_WHAT IS ASKED:_
Arrange the lines of the listing below, from the line containing "Task: Open the notification action center" through the line containing "will click(x=498, y=140).", inclusive, as a numbered list, leaving out any blank lines.

-- start --

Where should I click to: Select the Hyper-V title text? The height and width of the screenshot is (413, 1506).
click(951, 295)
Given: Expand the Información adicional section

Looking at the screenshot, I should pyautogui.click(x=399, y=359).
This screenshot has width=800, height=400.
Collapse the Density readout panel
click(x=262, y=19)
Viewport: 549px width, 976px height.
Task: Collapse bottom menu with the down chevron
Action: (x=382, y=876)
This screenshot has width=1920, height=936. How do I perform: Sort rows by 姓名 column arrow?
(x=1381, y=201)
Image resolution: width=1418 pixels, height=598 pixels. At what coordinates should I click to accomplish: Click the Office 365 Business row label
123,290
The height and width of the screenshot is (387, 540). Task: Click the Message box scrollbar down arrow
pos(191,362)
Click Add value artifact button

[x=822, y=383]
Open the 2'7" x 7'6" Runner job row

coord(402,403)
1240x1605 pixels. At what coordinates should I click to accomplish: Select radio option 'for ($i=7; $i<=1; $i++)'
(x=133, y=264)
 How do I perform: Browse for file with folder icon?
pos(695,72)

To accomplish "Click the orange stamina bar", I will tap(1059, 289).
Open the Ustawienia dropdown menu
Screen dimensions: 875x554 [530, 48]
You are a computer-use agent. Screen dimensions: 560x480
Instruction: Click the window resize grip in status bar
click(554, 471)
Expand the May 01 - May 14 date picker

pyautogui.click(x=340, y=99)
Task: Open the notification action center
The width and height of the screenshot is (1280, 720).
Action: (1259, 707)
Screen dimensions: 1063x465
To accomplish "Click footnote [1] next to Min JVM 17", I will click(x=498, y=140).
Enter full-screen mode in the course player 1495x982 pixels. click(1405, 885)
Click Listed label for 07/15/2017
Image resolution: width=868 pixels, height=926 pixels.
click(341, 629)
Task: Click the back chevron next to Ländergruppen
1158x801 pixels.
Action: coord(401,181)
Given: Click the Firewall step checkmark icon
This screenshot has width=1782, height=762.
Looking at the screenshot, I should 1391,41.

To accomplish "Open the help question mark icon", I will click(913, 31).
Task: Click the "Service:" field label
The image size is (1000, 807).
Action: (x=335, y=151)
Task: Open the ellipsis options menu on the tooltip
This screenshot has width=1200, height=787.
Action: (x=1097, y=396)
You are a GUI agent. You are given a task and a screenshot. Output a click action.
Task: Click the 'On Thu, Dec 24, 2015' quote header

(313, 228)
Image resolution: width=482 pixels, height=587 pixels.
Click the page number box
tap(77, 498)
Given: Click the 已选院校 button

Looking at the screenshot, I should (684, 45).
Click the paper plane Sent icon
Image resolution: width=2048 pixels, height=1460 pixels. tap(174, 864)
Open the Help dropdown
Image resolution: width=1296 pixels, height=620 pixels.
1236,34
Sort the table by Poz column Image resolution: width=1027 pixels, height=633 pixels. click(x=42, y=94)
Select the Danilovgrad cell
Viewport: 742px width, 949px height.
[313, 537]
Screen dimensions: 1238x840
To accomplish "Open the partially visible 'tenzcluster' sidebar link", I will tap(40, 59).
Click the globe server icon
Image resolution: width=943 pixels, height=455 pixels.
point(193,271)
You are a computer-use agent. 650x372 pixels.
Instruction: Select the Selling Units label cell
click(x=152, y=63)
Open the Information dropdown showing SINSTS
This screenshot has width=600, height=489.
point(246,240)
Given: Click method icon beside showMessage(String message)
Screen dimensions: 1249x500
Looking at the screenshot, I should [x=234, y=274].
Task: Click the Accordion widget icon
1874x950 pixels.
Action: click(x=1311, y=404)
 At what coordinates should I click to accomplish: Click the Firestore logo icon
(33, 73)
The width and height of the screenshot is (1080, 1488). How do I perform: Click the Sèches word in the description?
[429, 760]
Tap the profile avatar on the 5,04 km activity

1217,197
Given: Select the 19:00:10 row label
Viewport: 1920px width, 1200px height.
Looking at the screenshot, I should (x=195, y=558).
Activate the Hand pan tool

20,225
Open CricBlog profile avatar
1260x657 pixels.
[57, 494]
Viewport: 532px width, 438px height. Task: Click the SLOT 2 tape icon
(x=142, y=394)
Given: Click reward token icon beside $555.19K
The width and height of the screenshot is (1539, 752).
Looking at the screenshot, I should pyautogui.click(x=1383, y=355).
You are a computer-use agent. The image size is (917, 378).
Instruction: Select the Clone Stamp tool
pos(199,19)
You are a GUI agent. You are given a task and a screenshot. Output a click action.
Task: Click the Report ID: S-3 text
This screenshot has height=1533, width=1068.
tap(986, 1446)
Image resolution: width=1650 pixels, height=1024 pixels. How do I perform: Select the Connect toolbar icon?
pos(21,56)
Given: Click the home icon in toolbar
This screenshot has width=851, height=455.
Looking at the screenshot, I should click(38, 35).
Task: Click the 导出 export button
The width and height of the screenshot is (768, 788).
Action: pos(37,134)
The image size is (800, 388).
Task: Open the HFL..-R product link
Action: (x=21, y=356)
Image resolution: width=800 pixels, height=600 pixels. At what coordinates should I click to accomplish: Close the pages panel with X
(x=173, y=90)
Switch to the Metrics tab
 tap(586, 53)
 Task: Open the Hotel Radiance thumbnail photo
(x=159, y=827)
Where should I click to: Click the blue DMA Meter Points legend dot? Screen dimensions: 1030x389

-- end --

_COMPLETE OUTPUT:_
1. Task: Open the notification action center
2. The width and height of the screenshot is (1280, 720).
3. Action: (1259, 707)
4. Screen dimensions: 1063x465
5. To accomplish "Click footnote [1] next to Min JVM 17", I will click(x=498, y=140).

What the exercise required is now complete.